→ **Exercise requirements**: Where the records below show a line containing "Screen dimensions: 853x588", start copying; end with the line containing "Task: Focus the Name text field", and copy it too.

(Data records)
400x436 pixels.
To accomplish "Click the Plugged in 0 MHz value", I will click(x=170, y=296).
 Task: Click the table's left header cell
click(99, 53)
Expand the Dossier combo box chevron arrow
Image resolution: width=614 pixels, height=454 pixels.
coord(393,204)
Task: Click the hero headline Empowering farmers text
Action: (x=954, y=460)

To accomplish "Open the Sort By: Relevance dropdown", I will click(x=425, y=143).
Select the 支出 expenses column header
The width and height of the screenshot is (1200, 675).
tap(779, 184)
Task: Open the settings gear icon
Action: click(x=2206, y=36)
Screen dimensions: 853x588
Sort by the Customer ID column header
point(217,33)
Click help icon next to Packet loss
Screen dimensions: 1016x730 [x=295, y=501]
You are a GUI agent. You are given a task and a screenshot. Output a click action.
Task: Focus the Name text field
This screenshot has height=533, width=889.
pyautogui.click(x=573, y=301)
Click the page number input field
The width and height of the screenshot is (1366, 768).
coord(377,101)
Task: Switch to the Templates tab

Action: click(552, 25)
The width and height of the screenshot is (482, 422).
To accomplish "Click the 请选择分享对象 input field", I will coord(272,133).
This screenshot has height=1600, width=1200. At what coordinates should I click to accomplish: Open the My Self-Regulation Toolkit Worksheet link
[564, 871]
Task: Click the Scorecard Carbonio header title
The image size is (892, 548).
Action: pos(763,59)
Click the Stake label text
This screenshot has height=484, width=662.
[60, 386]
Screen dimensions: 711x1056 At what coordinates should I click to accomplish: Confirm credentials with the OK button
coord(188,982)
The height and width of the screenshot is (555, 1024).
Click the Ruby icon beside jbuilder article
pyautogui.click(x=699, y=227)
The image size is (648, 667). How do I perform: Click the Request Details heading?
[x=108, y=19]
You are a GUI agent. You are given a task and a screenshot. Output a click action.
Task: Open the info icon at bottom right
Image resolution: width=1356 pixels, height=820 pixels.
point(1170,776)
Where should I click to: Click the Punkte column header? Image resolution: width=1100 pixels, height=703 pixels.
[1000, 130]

→ **Response to this exercise**:
Screen dimensions: 853x588
Sort by the Customer ID column header
point(217,33)
Click help icon next to Packet loss
Screen dimensions: 1016x730 [x=295, y=501]
You are a GUI agent. You are given a task and a screenshot. Output a click action.
Task: Focus the Name text field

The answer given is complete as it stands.